ECEESPE2025 Poster Presentations Thyroid (141 abstracts)

Clinical profile and incidence of childhood graves’ disease in brunei darussalam

Chen Yun Tok 1 , Liana Omar 1 & Chun Yen Wee 1


1Raja Isteri Pengiran Anak Saleha Hospital, Bandar Seri Begawan, Brunei Darussalam


JOINT914

Introduction: Graves’ disease (GD) is the most common cause of hyperthyroidism in children, however there is limited data on the epidemiology and clinical profile of GD in Bruneian children. Hence, our study aimed to describe the incidence, clinical characteristics and biochemical profile of GD in the paediatric population aged 12 years and younger in Brunei Darussalam.

Methods: A national population-based retrospective medical record review of children aged 12 years and younger diagnosed with GD was conducted from January 2017 to July 2024 in Brunei Darussalam.

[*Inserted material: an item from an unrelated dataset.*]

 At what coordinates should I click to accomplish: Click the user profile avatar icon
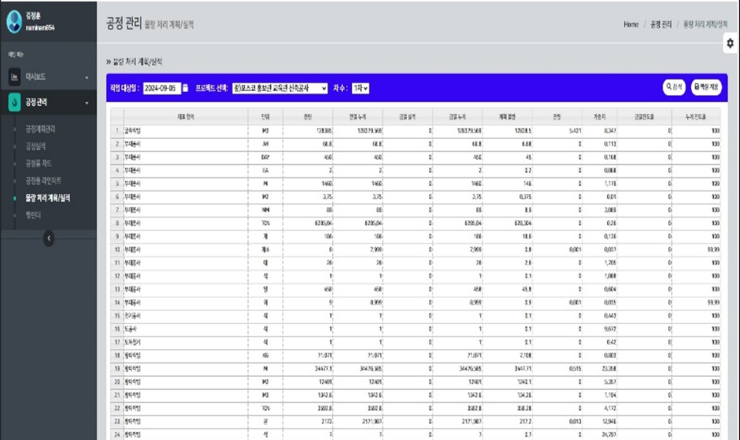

Results: A total of 18 patients diagnosed with GD were included in this study, with female (77.8%) and Malay ethnicity (77.8%) predominance. The mean age at diagnosis was 8 ± 2.64 years. Frequently reported symptoms include eye symptoms (75.0%), neck swelling (66.7%), palpitations (54.5%), weight loss (37.5%), heat intolerance (30%) and diarrhoea (12.5%). Common clinical signs were goitre (88.9%), tachycardia (77.8%), fine tremors (33.3%) and hypertension (22.2%). None of the children presented in a thyroid storm while 11 patients had Graves’ orbitopathy. More than half (56.3%) had a first degree relative with thyroid disease and only 1 patient had associated Type 1 Diabetes Mellitus. All of the children had presence of Thyroid Stimulating Hormone (TSH) receptor antibody, with suppressed TSH and elevated free Thyroxine (FT4) levels. There were 17 patients (94.4%) positive for anti-thyroid peroxidase antibody and 15 patients (83.3%) positive for anti-thyroglobulin antibody. All patients were on Carbimazole with no complications but only 5 patients received additional Propanolol treatment to relieve thyrotoxic symptoms. The mean duration to FT4 normalisation from treatment initiation was 80.43 ± 52.05 days with 55.6% of the patients reported a history of non-compliance to treatment. None of the patients underwent radioactive iodine therapy or thyroidectomy. Only one patient achieved remission at the end of the study. The mean annual incidence of GD from 2017 to 2023 in children aged 12 years and younger in Brunei Darussalam was 2.9 per 100,000.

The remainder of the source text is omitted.